Danish writer (1931–2015)

Klaus Rifbjerg (15 December 1931 – 4 April 2015) was a Danish writer. He authored more than 170 novels, books and essays. In 1965 he co-produced the film 4x4 which was entered into the 4th Moscow International Film Festival.

== Biography ==
Rifbjerg was born in Copenhagen and grew up on the island of Amager, which is part of the city, the child of two teachers. Later he studied English and literature, in Copenhagen and for a year in the US at Princeton University.

His breakthrough was in 1958 with the novel Den kroniske Uskyld. It was made into a film in 1985, directed by Edward Fleming. From that time on he published more than 100 novels as well as poetry and short story collections, plays, TV and radio plays, film scripts, children's books and diaries. Rifbjerg is also known for having been a journalist and critic. Along with Villy Sørensen, he was editor of the publication Vindrosen, and from 1984 to 1991 he was the literary director of Gyldendal.

Among other honors, he was awarded the Swedish Academy Nordic Prize (1999), known as the 'little Nobel'; The Nordic Council's Literature Prize (1970), the Rungstedlund Award (2009) and the grand prize of the Danish Academy (1966).

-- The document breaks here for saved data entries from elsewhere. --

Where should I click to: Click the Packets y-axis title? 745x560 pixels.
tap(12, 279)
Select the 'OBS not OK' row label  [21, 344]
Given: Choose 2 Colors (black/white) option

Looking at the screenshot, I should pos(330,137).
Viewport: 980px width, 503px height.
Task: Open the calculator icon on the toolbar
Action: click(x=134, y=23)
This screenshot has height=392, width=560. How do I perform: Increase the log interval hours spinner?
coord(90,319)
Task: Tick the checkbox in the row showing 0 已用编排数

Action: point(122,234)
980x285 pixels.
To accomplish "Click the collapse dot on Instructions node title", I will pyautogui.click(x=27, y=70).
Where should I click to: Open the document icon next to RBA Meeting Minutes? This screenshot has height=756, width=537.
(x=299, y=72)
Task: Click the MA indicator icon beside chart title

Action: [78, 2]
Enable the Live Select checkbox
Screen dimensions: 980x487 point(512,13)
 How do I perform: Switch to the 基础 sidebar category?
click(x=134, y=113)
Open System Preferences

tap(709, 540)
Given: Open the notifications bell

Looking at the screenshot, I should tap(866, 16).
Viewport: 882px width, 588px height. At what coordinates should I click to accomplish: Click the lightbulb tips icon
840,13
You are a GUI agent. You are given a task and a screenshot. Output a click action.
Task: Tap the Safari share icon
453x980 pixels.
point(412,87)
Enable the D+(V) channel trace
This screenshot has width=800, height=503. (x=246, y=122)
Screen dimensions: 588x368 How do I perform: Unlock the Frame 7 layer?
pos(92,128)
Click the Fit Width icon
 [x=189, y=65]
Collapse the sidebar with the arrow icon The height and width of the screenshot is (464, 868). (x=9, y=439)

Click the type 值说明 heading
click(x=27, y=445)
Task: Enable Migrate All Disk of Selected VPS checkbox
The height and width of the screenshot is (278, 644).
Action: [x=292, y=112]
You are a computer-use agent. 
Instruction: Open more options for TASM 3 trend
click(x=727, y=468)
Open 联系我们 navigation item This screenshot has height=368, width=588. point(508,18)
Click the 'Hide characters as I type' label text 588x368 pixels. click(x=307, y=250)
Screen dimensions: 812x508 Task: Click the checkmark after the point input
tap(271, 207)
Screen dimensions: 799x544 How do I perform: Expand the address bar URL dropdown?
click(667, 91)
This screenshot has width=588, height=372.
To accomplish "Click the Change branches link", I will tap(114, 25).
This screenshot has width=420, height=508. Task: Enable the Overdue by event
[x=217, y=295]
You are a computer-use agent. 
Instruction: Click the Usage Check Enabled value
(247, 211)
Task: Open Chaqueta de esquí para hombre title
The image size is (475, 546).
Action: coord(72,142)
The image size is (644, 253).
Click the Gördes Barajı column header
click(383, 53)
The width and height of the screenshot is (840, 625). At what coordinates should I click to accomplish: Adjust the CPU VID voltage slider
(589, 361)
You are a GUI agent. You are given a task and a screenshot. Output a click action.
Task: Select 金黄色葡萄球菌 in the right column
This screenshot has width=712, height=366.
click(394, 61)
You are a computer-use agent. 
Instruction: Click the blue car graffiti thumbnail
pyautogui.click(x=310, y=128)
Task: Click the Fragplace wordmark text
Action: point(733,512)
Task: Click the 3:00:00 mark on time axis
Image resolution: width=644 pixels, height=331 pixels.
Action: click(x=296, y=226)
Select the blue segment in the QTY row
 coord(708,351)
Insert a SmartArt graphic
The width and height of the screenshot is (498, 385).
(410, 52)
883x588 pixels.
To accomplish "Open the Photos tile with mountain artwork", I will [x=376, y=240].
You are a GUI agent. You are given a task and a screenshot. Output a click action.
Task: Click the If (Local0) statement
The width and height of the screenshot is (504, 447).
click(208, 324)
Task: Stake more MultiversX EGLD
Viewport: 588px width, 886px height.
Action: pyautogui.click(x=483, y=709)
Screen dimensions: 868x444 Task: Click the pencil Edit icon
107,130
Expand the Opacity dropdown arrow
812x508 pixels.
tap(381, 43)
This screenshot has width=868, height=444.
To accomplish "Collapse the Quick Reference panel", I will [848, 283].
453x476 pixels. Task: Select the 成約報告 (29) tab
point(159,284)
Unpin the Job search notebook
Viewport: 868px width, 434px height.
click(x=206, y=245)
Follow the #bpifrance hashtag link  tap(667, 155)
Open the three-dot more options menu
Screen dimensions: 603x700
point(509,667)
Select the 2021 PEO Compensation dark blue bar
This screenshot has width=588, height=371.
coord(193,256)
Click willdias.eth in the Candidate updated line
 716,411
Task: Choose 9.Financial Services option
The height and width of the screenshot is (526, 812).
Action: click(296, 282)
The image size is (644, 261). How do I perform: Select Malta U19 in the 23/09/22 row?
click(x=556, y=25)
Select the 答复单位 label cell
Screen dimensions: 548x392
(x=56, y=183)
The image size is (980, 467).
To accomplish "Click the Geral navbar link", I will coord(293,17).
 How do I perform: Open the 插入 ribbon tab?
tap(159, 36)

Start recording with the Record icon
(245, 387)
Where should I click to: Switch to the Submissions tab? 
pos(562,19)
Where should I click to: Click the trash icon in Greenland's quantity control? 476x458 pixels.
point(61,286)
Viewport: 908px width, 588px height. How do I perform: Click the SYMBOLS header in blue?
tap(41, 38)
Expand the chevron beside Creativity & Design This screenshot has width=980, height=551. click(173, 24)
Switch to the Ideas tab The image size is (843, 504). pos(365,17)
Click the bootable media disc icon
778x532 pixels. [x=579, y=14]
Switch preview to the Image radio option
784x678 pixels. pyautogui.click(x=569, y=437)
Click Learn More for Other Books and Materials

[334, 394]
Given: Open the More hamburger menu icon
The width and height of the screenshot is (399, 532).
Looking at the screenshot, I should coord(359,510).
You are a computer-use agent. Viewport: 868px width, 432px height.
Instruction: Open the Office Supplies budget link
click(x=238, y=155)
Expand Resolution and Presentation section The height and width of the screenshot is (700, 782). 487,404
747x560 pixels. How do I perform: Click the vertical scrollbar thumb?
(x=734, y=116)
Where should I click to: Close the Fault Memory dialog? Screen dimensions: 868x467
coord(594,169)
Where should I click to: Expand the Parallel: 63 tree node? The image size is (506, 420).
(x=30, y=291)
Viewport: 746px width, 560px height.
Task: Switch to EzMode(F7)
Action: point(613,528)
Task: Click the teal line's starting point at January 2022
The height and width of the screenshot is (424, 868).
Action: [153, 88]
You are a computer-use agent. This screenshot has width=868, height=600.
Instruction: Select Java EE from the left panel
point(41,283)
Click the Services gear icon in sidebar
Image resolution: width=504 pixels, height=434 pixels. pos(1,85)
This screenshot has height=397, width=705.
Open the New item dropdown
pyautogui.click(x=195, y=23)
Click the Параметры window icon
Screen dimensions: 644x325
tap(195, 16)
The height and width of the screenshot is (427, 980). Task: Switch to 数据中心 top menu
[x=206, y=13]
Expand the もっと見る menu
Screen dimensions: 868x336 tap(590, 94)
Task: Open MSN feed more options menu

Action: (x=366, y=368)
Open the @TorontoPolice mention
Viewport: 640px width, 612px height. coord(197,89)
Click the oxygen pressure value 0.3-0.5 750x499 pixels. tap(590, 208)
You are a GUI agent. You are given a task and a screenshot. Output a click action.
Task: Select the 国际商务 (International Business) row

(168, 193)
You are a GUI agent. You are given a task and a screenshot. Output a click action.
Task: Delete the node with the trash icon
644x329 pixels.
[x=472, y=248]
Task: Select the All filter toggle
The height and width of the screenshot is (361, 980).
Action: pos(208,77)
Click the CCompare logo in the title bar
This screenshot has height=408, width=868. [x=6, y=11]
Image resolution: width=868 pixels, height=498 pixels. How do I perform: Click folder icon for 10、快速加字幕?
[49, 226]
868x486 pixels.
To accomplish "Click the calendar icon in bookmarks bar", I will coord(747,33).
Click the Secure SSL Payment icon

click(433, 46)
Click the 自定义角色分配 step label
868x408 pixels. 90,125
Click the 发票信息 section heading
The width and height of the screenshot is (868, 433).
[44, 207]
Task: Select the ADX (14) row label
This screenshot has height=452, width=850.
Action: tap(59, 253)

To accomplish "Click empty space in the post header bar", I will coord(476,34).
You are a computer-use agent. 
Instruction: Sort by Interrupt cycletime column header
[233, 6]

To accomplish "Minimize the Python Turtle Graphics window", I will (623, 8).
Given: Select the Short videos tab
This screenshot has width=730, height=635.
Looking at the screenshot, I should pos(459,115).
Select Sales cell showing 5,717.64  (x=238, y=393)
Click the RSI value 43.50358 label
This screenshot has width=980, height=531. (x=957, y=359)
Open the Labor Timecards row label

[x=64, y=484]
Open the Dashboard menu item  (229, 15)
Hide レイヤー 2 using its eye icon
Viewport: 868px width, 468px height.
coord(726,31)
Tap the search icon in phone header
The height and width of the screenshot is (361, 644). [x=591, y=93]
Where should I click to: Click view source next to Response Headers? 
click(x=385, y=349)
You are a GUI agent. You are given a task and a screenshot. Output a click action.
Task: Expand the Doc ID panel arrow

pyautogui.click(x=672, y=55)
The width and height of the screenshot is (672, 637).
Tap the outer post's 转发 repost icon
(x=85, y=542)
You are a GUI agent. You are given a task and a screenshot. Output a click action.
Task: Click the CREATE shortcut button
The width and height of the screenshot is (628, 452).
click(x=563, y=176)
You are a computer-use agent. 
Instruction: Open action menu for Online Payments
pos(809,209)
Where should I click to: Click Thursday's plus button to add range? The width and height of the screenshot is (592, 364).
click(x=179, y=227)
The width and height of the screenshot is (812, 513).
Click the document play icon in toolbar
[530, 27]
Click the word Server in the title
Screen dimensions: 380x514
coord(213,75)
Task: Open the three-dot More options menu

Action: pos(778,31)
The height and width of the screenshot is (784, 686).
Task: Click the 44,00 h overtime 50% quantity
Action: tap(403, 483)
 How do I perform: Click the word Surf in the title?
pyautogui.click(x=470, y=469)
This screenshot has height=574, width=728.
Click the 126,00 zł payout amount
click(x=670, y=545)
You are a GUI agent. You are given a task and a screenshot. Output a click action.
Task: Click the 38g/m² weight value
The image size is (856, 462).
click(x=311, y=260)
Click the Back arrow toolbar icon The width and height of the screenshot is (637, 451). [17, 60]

Rifbjerg has been seen as the first true modernist author in Danish, as he became increasingly more experimental though the 1960s, culminating with Anna (jeg) Anna. Many of his works from 1970 and some 25 years on are seen as being looser in scope and composition, often humorous or sarcastic, often leaving the protagonist chaotically alone with his or her existential and psychological hangups, subtly exemplifying modernism as the breakdown of the normality of the bourgeoisie. A principal theme is the portrayal of children and their difficulties establishing their own identity. Rifbjerg's works from the 2000s opened a new line of inspiration: historic events.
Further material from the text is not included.